Y no hay que olvidar que todos los días, su propia madre, que vivía bajo su mismo techo, se sentaba con él cada tarde a discutir sobre el tema hasta altas horas de la madrugada, instigándole a abandonar a su prima. Había admitido ante lady Ball que ya no estaba obligado por su promesa. Margaret misma lo había admitido, «al no tratar de negarlo», como lady Ball repetía muchas veces. Cuando él había hecho su propuesta de matrimonio no sabía nada de la proposición del señor Maguire, ni Margaret le había hecho alusión alguna a la misma. Tal ocultamiento por su parte, como es natural, le liberaba de cualquier compromiso. De este modo argumentaba lady Ball, y contra dicho argumento su hijo no formulaba objeción alguna. Ciertamente, no podía entender lo que había sucedido exactamente entre su prima y el señor Maguire. Su madre no tenía escrúpulos en afirmar que, sin duda, ella había aceptado en algún momento la propuesta de ese hombre. En respuesta a dicha aseveración, John Ball siempre reiteraba su plena confianza en la palabra de su prima.
—No se dio cuenta de que lo hacía —replicaba lady Ball—, pero de un modo u otro, sin duda había aceptado.

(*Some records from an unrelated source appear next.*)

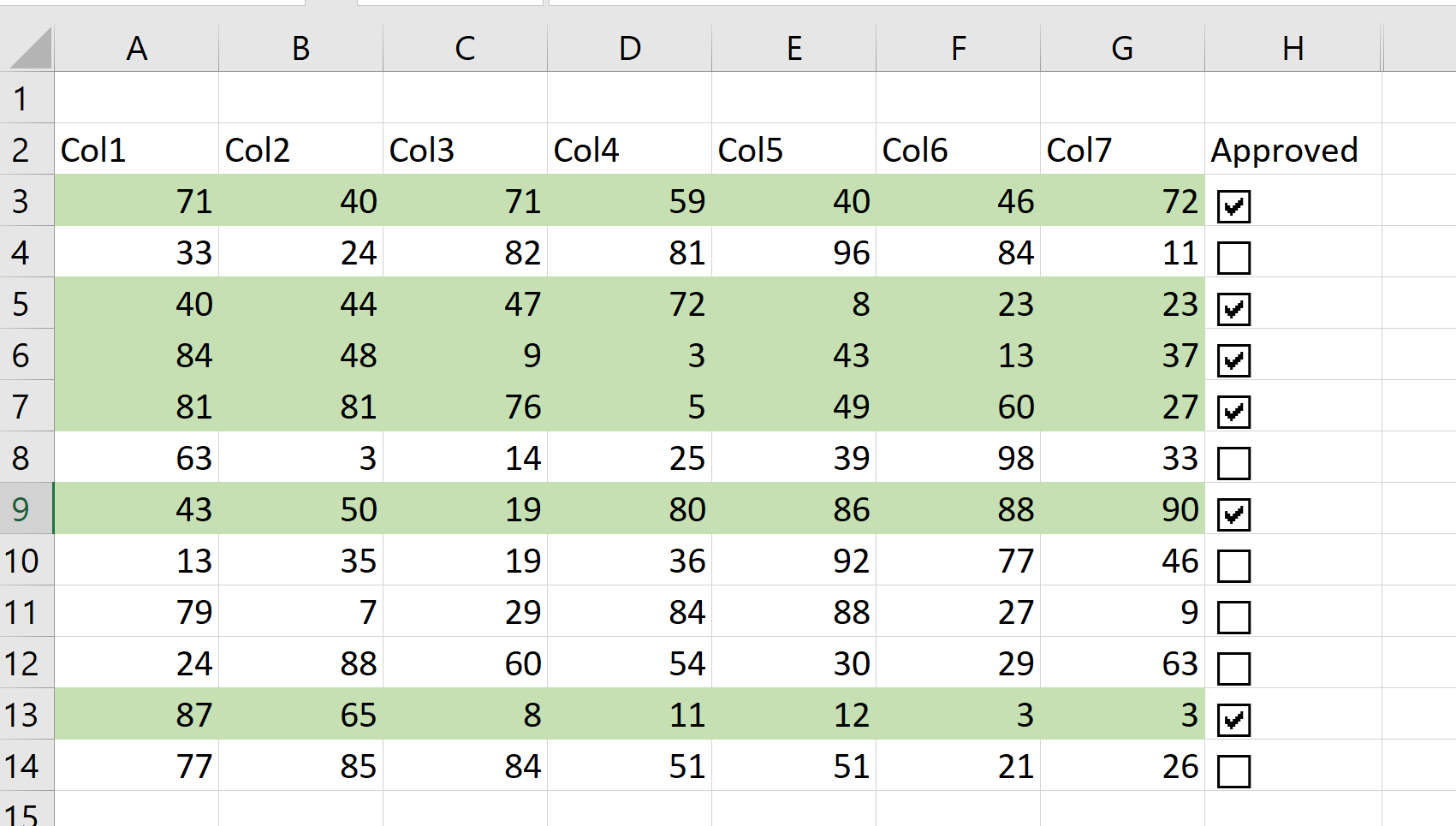Select column header D

click(x=629, y=48)
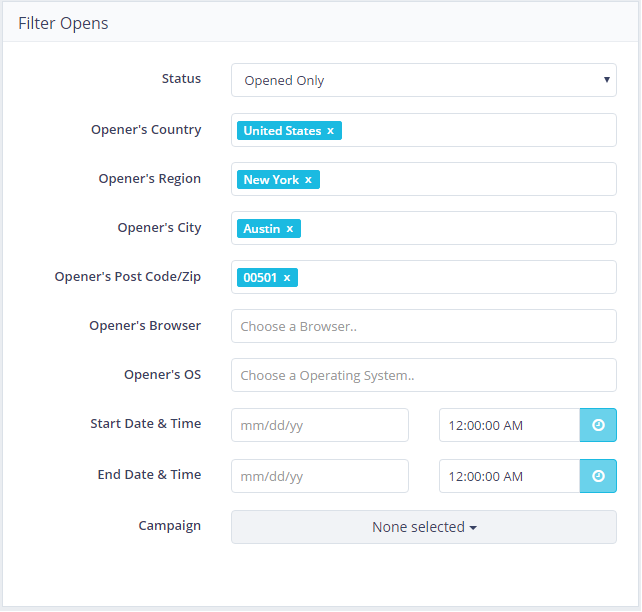Click the Start Date mm/dd/yy field
The image size is (642, 612).
tap(320, 425)
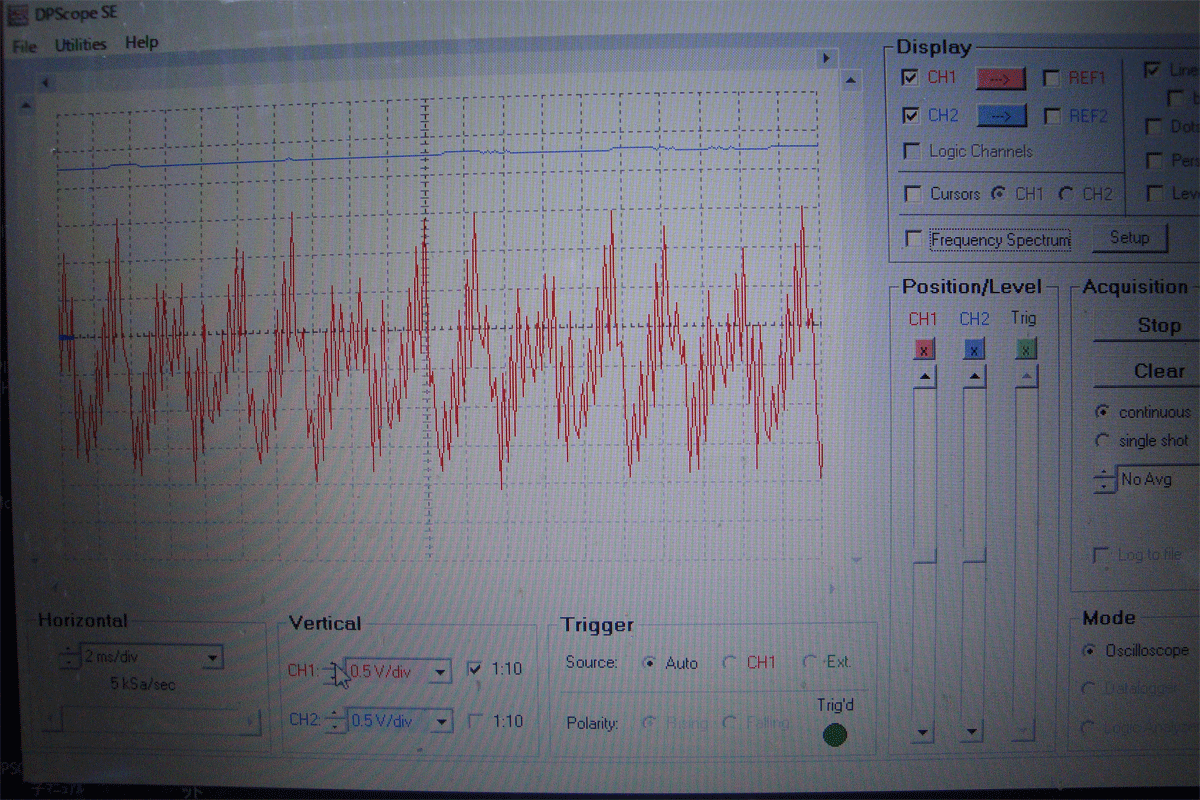Open CH1 0.5 V/div scale dropdown
1200x800 pixels.
tap(440, 671)
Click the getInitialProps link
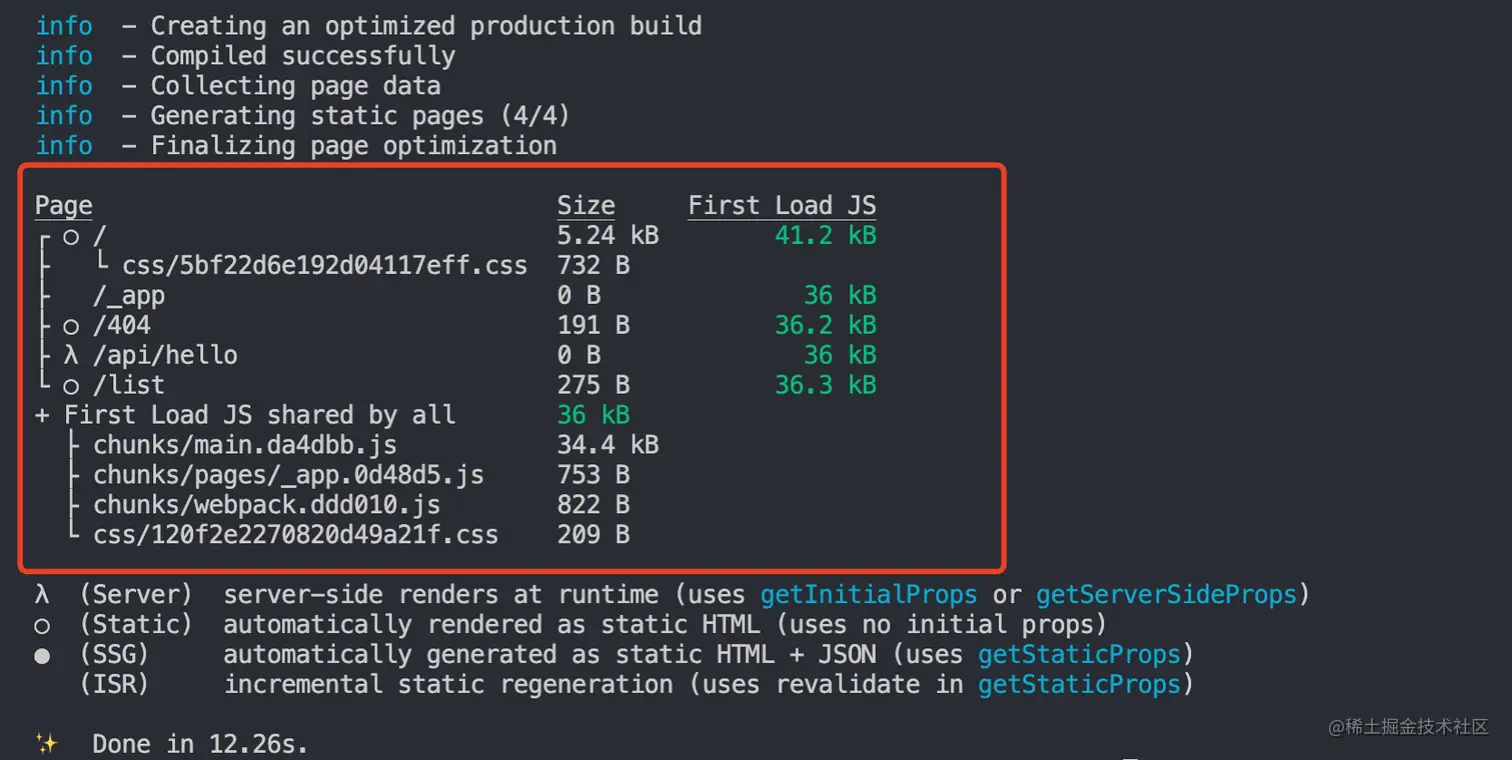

Pero la madre nunca pudo sonsacarle al hijo el menor indicio de su intención acerca de la renuncia al matrimonio, a pesar de las amenazas, las lágrimas, las burlas y los argumentos apelando al orgullo y apelando al dinero. Él nunca había dicho que se casaría con toda seguridad; al menos no después de aquella noche en la que Margaret le había contado en su habitación la historia de su relación con el señor Maguire. Pero tampoco había dicho con toda seguridad que no se casaría con ella. Lady Ball había inferido de sus palabras la convicción de que estaría encantado de ser liberado de su promesa, si dicha liberación procediera de la propia Margaret, y fue por ese motivo por el que había intentado conseguirla de la propia interesada. Con qué éxito, el lector sin duda recordará; así lo espero. Cuando Margaret aceptó la propuesta de su primo, este le pidió especialmente que se mostrara firme. Ella había obedecido la orden, y por ese lado no existía esperanza alguna para lady Ball.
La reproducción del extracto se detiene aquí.